The State of BI, Data, and Analytics for Higher Education in 2022

During the last 10-15 years, decision makers in higher education increasingly realized the need for data-informed decision making and business intelligence (BI) as an enabler for this. As a result, schools invested in building out institutional research (IR) departments and capacity, focusing mainly on tracking and analyzing student success to help students graduate.

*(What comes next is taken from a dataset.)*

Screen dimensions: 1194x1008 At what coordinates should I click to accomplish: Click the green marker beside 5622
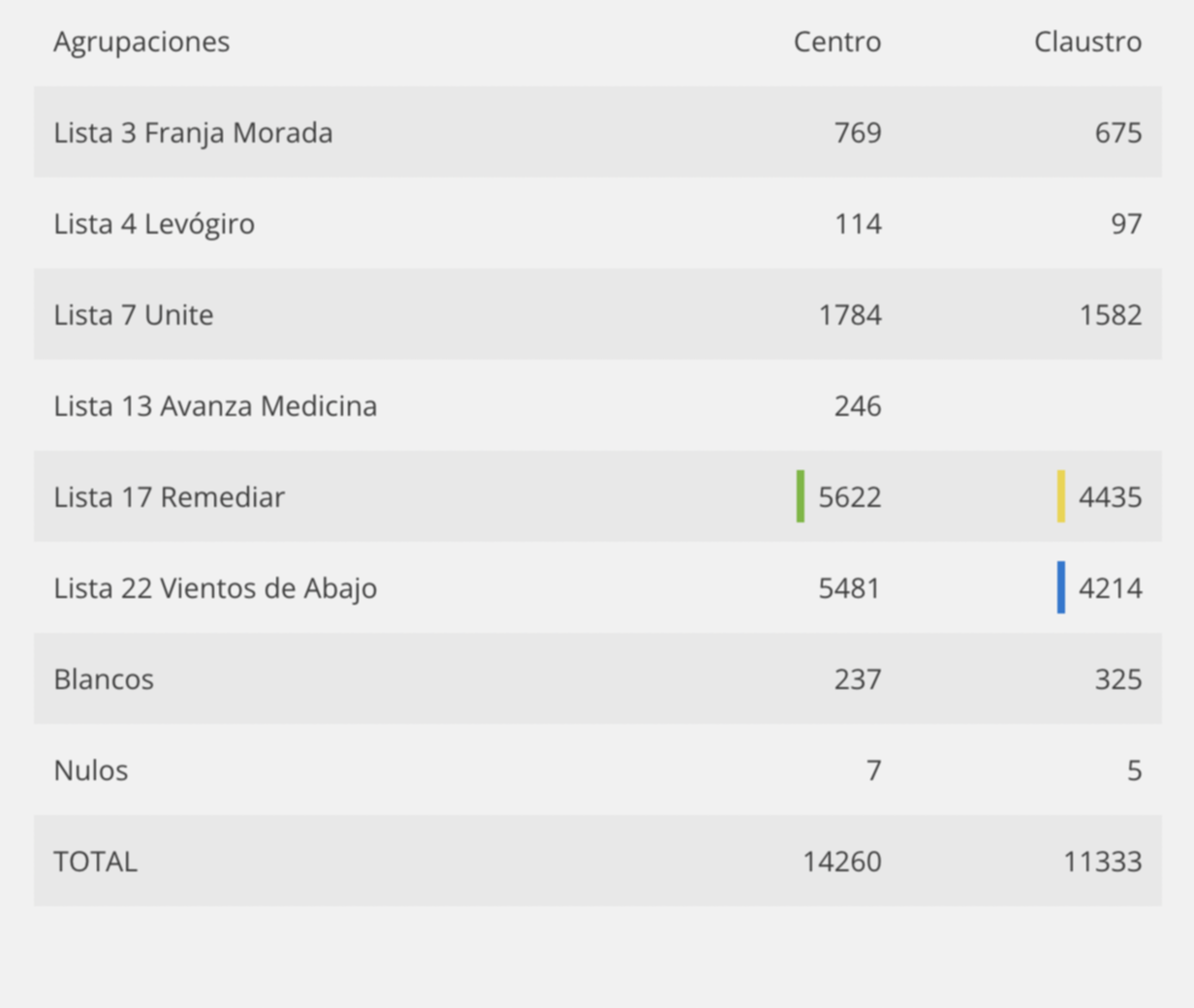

Despite these investments, many IR departments remain isolated, primarily focusing on pushing out reports on accreditations, financial aid, government compliance, and general static data (such as class enrollments). Although most IR departments do not function as full-fledged BI Competency Centers (BICCs), many have the foundations to evolve into them. However, few IR departments currently have the time or ability to expand their purview to also include common BICC activities—such as advocating for greater use of BI and analytics across their institutions, collaborating (with faculty and/or staff) on data projects, encouraging and enabling data-driven decision making, supporting general data-literacy efforts, and promoting data cultures. Although working with multiple functions and departments could make an IR department a potential source of data leadership, the constraints of being a generally isolated function (especially from faculty) that focuses almost exclusively on reporting make that scenario unlikely in most higher-education institutions.

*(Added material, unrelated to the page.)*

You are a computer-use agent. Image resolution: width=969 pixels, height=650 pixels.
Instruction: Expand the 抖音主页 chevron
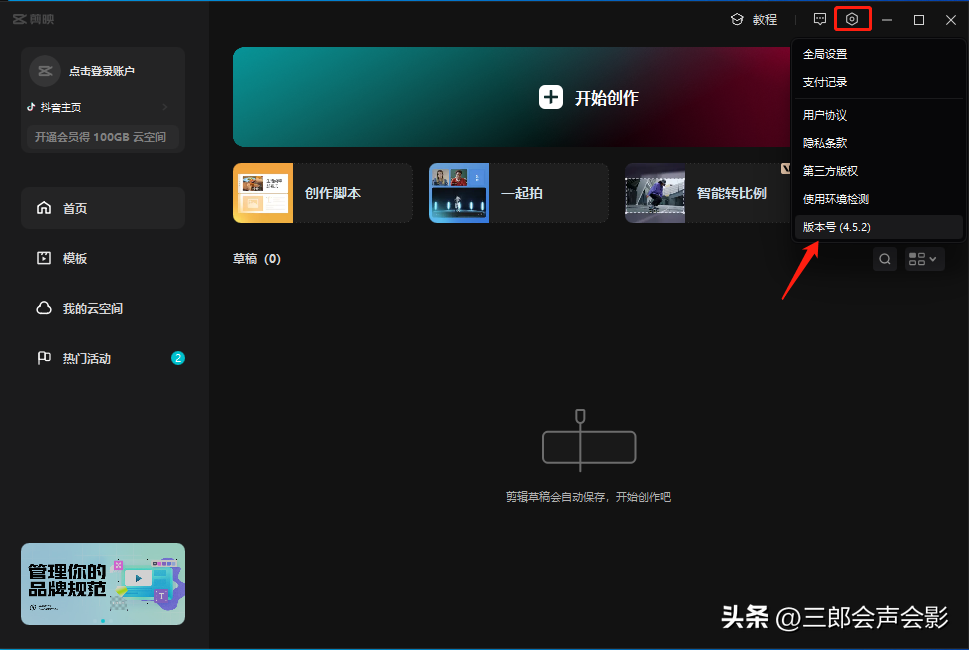click(165, 107)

In addition to lower levels of data leadership, many higher-education institutions also face a pending challenge from lower enrollments. Lower birth rates have hit the incoming freshman class in 2022, and will continue to do so for the foreseeable future. Also, in the aftermath of the COVID-19 pandemic, on-campus student presence—and resulting revenue associated with high-margin services such as room and board—dropped as shutdowns resulted and remote learning became the norm. Lower revenue in turn will continue to negatively impact budgets, including those for BI and analytics.

These challenges escalate the need for much more data-driven decision making throughout higher-education institutions—in support of academic programs, as well as overall operations. For example, although faculty reviews, tenure, and promotion are highly data-driven, the data tend not to be readily available for faculty to compile. Many faculty and operations staff remain data starved, and higher-education institutions tend to lag on technology adoption—which our data on lower BI penetration and data-access rates (compared to the overall survey sample) reflect.

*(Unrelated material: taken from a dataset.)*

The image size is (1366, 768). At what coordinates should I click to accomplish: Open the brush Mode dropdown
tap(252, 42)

Many higher-education institutions are at a critical juncture where opportunity exists to increase the institution’s maturity within the Dresner Advisory Services Hyper-Decisive® Maturity Model (HDMM). The addition of formal data leadership can play an important role in this journey by instilling a data-driven culture, improving access to data, and implementing and upgrading processes and systems that increase the frequency of data-driven decision making. Promisingly, institutional upper management seems to recognize and support the greater need for data-driven decision-making in student success and retention, as well as institutional operations.